I have the following code to be optimized in CUDA (with some simplification):

while (it < iterationsd && fabs(delta) > 0.0000002) {
slope = 0.0;
if (tt > 0.0) {
lz = -tt;

    /* the following values depends on lz */
    z1 = exp(ratxv * lz);
    z1zz = exp(rat * lz);
    y1 = 1.0 - z1;
    z1yy = z1 - z1zz;
    z1xv = z1 * xv;
    
    for (i = 0; i < size; i++) {            
        cc = prod1[i];
        bb = prod2[i];
        aa = prod3[i];
        
        slope += weightrat[i] * (z1zz * (bb - aa) +    z1xv * (cc - bb)) /    (aa * z1zz + bb * z1yy + cc * y1);
    }
}
if (slope < 0.0)
    delta = fabs(delta) / -2.0;
else
    delta = fabs(delta);
tt += delta;
it++;

}

I change it to code like that:

while (it < iterationsd && fabs(delta) > 0.0000002) {
slope = 0.0;
if (tt > 0.0) {
lz = -tt;

    /* the following values depends on lz */
    z1 = exp(ratxv * lz);
    z1zz = exp(rat * lz);
    y1 = 1.0 - z1;
    z1yy = z1 - z1zz;
    z1xv = z1 * xv;
    
    /* kernel1 calcuate slope[i] like
       slope[i] += weightrat[i] * (z1zz * (bb - aa) +    z1xv * (cc - bb)) /    (aa * z1zz + bb * z1yy + cc * y1);
    */        
    kernel1<<< ... >>> 
    
    /* kernel calcuate the sum of slope[0..size] */
    kernel2<<< ... >>>
}
if (slope < 0.0)
    delta = fabs(delta) / -2.0;
else
    delta = fabs(delta);
tt += delta;
it++;

}

Now the problem is that the problem size is not so large (about 10000), so I think the kernels itself executes quite fast, but a lot of time is wasted in communication between host and device.

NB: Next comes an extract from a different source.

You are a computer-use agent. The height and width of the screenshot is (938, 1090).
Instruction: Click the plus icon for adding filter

I am thinking of put this whole loop (while) into a kernel. But I have the following questions:

  1. How to sync between different block?
    For example, I need to sync all thread at the place after kernel1, then I can start to calculate the sum. But how to do that? Using global memory ? Any good example ?

  2. How to implement the sum of all slope[i] efficiently? Basically I need to sum slope[i] in all blocks and then broadcast the sum to each block.

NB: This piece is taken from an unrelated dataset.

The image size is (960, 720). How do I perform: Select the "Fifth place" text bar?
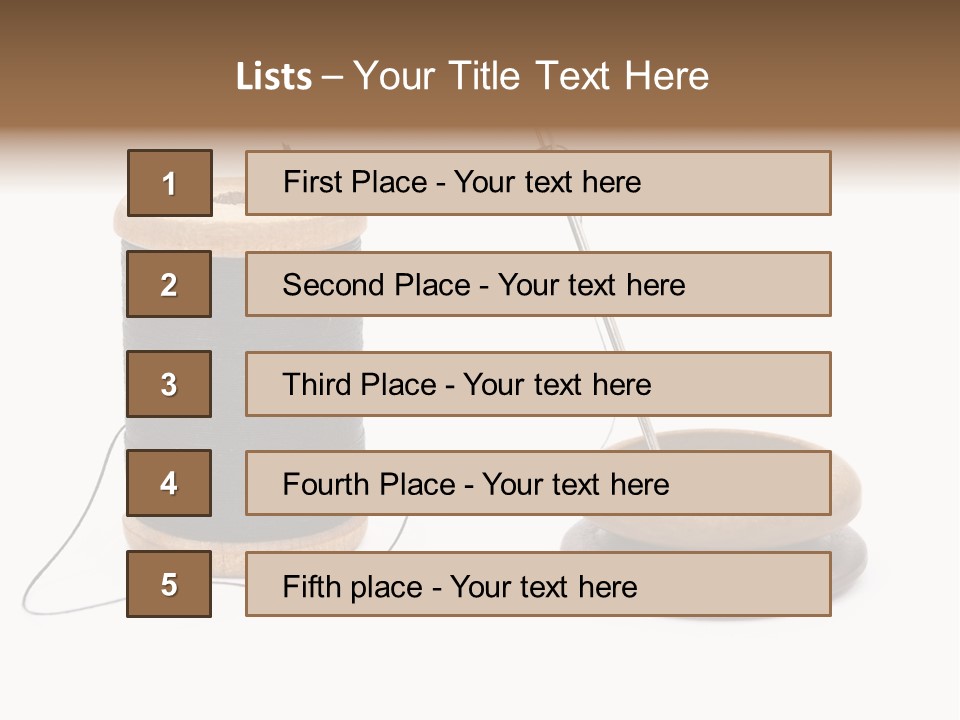[538, 584]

I guess this problem is common, so hopefully you guys can help me. Any hint or guide is appreciated :)

I didn’t read your problem in detail, but the Thrust library is quite good at combining reductions with other user-defined operations.

See the section titled “Fusion” here:
http://code.google.com/p/thrust/downloads/…To%20Thrust.pdf

You cannot easily sync between blocks, but you can integrate part of the sum in kernel1:

  • assuming that the block size of kernel1 is BS1, each block in kernel1 compute the slopes and do a partial sum of its own slopes in shared memory

  • after you still need a reduction kernel to compute the sum of the previous partial sum, but the size is size of slope/BS1

In this way you move part of the parallel sum in your first kernel.